Pentingnya Rehabilitasi Psikis Pelaku KDRT
Selain untuk menghindari terjadinya kembali kekerasan terhadap korban KDRT, rehabilitasi psikis pelaku juga penting dilakukan karena sejumlah alasan lainnya. Pertama, jika masalah psikis ini tidak segera diidentifikasi dan dipulihkan, ada kemungkinan pelaku juga akan melakukan kekerasan tidak hanya kepada pasangan atau anaknya, tetapi juga orang sekitar. Hal ini akan berefek domino, termasuk menyinggung masalah sosial seperti relasi yang buruk dengan orang sekitar, masalah pekerjaan, hingga menimbulkan problem lain seperti kesulitan ekonomi.
Masalah psikis yang sudah lebih dulu ada, ditambah dengan pemicu stres baru seperti kehilangan pekerjaan karena tidak bisa meregulasi emosi atau mesti berurusan dengan polisi, akan mendatangkan efek lebih besar sehingga proses pemulihan pun akan makin panjang.
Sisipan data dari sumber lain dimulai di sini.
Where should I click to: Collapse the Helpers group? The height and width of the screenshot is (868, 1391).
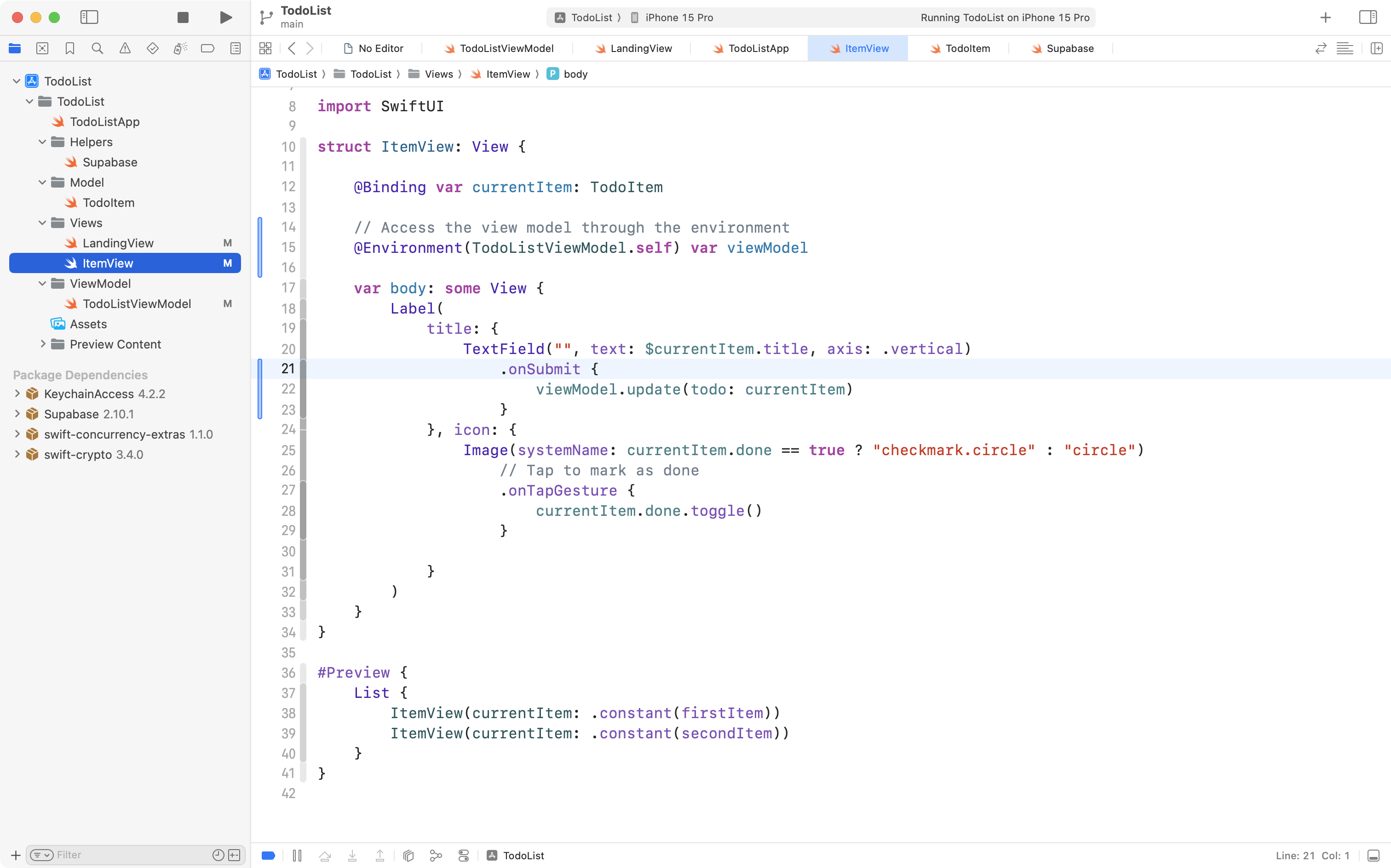(41, 142)

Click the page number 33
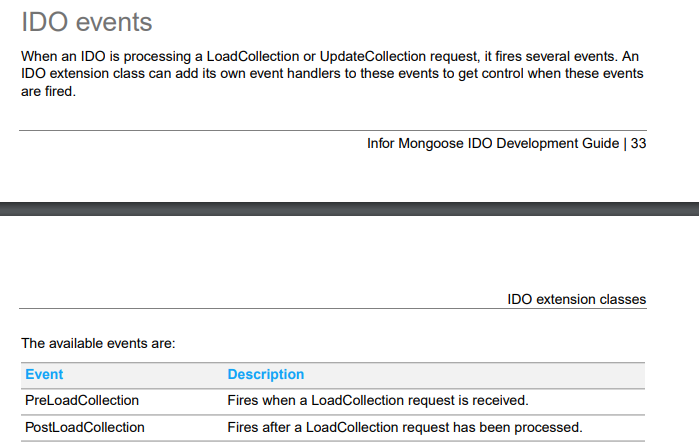[x=638, y=144]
Meskipun tidak secara langsung melukai orang tertentu, sikap toksik pelaku KDRT tetap bisa meninggalkan trauma baginya. Contohnya dalam kasus Yola, karena ia dan keluarganya masih tinggal seatap dengan orang tua, KDRT ayahnya itu menjadi tontonan sehari-hari bagi anak-anak Yola yang masih balita. Ia mengatakan, walau sang ayah tidak melakukan kekerasan secara langsung ke anak-anaknya, tidak jarang anak-anaknya itu menangis saat ayah Yola berteriak-teriak atau mengasari istrinya karena mereka takut. Yola sendiri sudah merasakan efek buruk terpapar KDRT ayahnya ke ibunya, dan ia tidak mau hal itu tercetak lagi dalam diri anak-anaknya.
Berdasarkan pertimbangan-pertimbangan ini, penting bagi kita untuk menyadari isu kesehatan mental dalam menyikapi masalah KDRT atau kekerasan lainnya. Jika masalah psikis pelaku tidak segera diselesaikan dan rantai sikap toksik tidak diputuskan, ada potensi KDRT itu akan terulang kembali pada keluarga-keluarga baru generasi penerus.